Ain is a village in Sarojaninagar block of Lucknow district, Uttar Pradesh, India. The Nagwa river flows past the northeastern side of the village, and the road to Mohan is on the southwestern side. The village is well-irrigated and has stiff loamy soil with a proportion of clay, and rice is the staple crop. There is a market held on Tuesdays and Saturdays, mostly specialising in livestock.

As of 2011, Ain has a population of 5,052 people, in 960 households.

== History ==
At the turn of the 20th century, Ain was described as a large but otherwise unremarkable village in the northwestern part of the Bijnaur pargana. It had a small school, but no market. Its population in 1901 was 2,319 people, with a large majority belonging to the Kurmi caste.
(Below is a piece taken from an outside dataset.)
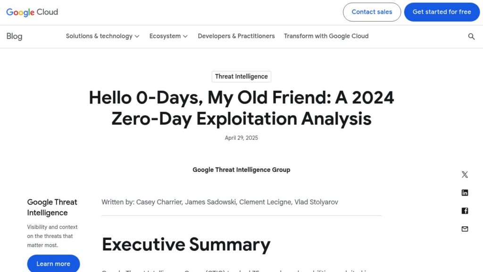The width and height of the screenshot is (483, 272).
Task: Click the Google Threat Intelligence sidebar heading
Action: [52, 207]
The 1961 census recorded Ain as comprising 6 hamlets, with a total population of 2,729 (1,431 male and 1,298 female), in 152 households and 152 physical houses. The area of the village was given as 2,128 acres. By this point, Ain did have a market, taking place on Tuesdays and Saturdays and specialising in livestock; average attendance at that point was about 500 people.

The 1981 census recorded Ain as having a population of 3,975 people, in 744 households, and covering an area of 961.97 hectares.